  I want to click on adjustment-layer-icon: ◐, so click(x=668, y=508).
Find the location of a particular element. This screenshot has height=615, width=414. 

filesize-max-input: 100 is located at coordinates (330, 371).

==========

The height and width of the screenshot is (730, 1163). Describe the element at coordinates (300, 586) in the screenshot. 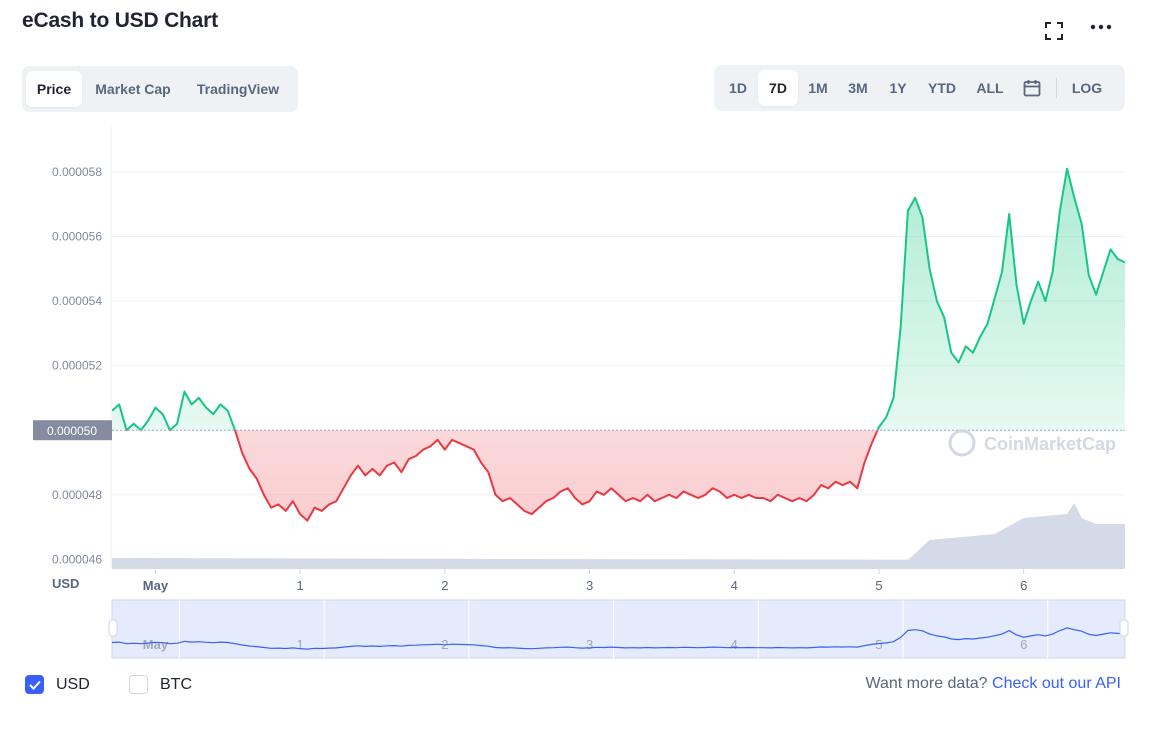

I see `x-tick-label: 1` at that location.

==========

◆ What this task involves ◆
Duplicate the lines starting with the line that contains "Find the location" and going on through the line that contains "filesize-max-input: 100 is", and give only those lines.

◆ Response to the task ◆
Find the location of a particular element. This screenshot has height=615, width=414. 

filesize-max-input: 100 is located at coordinates (330, 371).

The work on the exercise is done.